§ **Work to complete**: Set all of the entries down again precisely as they are written.

· · · · · · ·

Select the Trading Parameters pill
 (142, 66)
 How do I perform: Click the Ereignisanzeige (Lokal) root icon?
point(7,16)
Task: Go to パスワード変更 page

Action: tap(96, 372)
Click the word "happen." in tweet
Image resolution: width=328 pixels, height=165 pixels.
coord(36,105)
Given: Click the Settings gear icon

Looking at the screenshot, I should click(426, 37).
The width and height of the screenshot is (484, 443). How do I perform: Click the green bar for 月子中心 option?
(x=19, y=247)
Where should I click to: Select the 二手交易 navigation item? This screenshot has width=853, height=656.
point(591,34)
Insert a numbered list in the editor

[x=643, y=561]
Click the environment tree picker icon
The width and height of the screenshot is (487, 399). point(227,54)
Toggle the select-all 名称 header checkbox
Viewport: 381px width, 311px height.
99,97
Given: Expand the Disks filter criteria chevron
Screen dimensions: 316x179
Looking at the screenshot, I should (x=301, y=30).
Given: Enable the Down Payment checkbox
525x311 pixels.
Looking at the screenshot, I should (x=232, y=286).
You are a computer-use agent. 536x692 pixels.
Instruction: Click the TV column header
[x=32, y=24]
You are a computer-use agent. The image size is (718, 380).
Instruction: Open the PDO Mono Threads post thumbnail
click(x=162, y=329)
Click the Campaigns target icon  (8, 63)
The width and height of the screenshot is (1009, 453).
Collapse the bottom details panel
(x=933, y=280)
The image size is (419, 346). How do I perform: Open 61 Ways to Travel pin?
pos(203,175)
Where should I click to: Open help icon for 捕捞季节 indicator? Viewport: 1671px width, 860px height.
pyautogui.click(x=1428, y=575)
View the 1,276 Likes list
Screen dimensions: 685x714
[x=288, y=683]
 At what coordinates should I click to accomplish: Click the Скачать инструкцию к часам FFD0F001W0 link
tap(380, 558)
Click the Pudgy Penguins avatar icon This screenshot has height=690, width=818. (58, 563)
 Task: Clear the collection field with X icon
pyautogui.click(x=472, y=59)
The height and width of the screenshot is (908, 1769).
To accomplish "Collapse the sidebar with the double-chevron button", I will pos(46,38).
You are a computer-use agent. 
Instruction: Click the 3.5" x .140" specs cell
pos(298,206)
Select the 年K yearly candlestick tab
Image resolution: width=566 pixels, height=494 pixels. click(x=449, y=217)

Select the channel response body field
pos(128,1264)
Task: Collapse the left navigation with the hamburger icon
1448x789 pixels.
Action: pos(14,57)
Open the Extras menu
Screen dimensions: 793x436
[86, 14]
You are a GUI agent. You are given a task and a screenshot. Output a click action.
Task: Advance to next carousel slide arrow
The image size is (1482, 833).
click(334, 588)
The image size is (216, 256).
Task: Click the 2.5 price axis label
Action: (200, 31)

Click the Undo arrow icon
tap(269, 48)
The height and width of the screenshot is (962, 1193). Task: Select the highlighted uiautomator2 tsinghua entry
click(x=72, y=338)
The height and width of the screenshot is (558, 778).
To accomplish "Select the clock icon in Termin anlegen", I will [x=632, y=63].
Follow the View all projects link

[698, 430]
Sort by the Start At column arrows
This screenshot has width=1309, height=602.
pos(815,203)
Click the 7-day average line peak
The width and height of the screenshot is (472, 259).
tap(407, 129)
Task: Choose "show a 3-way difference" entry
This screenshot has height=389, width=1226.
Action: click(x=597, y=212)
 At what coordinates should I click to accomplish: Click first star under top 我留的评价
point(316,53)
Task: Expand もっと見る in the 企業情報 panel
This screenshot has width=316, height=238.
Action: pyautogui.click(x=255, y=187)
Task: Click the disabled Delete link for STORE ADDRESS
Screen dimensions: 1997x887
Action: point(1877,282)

· · · · · · ·

§ **Response to this exercise**:
Select the Trading Parameters pill
 (142, 66)
 How do I perform: Click the Ereignisanzeige (Lokal) root icon?
point(7,16)
Task: Go to パスワード変更 page

Action: tap(96, 372)
Click the word "happen." in tweet
Image resolution: width=328 pixels, height=165 pixels.
coord(36,105)
Given: Click the Settings gear icon

Looking at the screenshot, I should click(426, 37).
The width and height of the screenshot is (484, 443). How do I perform: Click the green bar for 月子中心 option?
(x=19, y=247)
Where should I click to: Select the 二手交易 navigation item? This screenshot has width=853, height=656.
point(591,34)
Insert a numbered list in the editor

[x=643, y=561]
Click the environment tree picker icon
The width and height of the screenshot is (487, 399). point(227,54)
Toggle the select-all 名称 header checkbox
Viewport: 381px width, 311px height.
99,97
Given: Expand the Disks filter criteria chevron
Screen dimensions: 316x179
Looking at the screenshot, I should (x=301, y=30).
Given: Enable the Down Payment checkbox
525x311 pixels.
Looking at the screenshot, I should (x=232, y=286).
You are a computer-use agent. 536x692 pixels.
Instruction: Click the TV column header
[x=32, y=24]
You are a computer-use agent. The image size is (718, 380).
Instruction: Open the PDO Mono Threads post thumbnail
click(x=162, y=329)
Click the Campaigns target icon  (8, 63)
The width and height of the screenshot is (1009, 453).
Collapse the bottom details panel
(x=933, y=280)
The image size is (419, 346). How do I perform: Open 61 Ways to Travel pin?
pos(203,175)
Where should I click to: Open help icon for 捕捞季节 indicator? Viewport: 1671px width, 860px height.
pyautogui.click(x=1428, y=575)
View the 1,276 Likes list
Screen dimensions: 685x714
[x=288, y=683]
 At what coordinates should I click to accomplish: Click the Скачать инструкцию к часам FFD0F001W0 link
tap(380, 558)
Click the Pudgy Penguins avatar icon This screenshot has height=690, width=818. (58, 563)
 Task: Clear the collection field with X icon
pyautogui.click(x=472, y=59)
The height and width of the screenshot is (908, 1769).
To accomplish "Collapse the sidebar with the double-chevron button", I will pos(46,38).
You are a computer-use agent. 
Instruction: Click the 3.5" x .140" specs cell
pos(298,206)
Select the 年K yearly candlestick tab
Image resolution: width=566 pixels, height=494 pixels. click(x=449, y=217)

Select the channel response body field
pos(128,1264)
Task: Collapse the left navigation with the hamburger icon
1448x789 pixels.
Action: pos(14,57)
Open the Extras menu
Screen dimensions: 793x436
[86, 14]
You are a GUI agent. You are given a task and a screenshot. Output a click action.
Task: Advance to next carousel slide arrow
The image size is (1482, 833).
click(334, 588)
The image size is (216, 256).
Task: Click the 2.5 price axis label
Action: (200, 31)

Click the Undo arrow icon
tap(269, 48)
The height and width of the screenshot is (962, 1193). Task: Select the highlighted uiautomator2 tsinghua entry
click(x=72, y=338)
The height and width of the screenshot is (558, 778).
To accomplish "Select the clock icon in Termin anlegen", I will [x=632, y=63].
Follow the View all projects link

[698, 430]
Sort by the Start At column arrows
This screenshot has width=1309, height=602.
pos(815,203)
Click the 7-day average line peak
The width and height of the screenshot is (472, 259).
tap(407, 129)
Task: Choose "show a 3-way difference" entry
This screenshot has height=389, width=1226.
Action: click(x=597, y=212)
 At what coordinates should I click to accomplish: Click first star under top 我留的评价
point(316,53)
Task: Expand もっと見る in the 企業情報 panel
This screenshot has width=316, height=238.
Action: pyautogui.click(x=255, y=187)
Task: Click the disabled Delete link for STORE ADDRESS
Screen dimensions: 1997x887
Action: point(1877,282)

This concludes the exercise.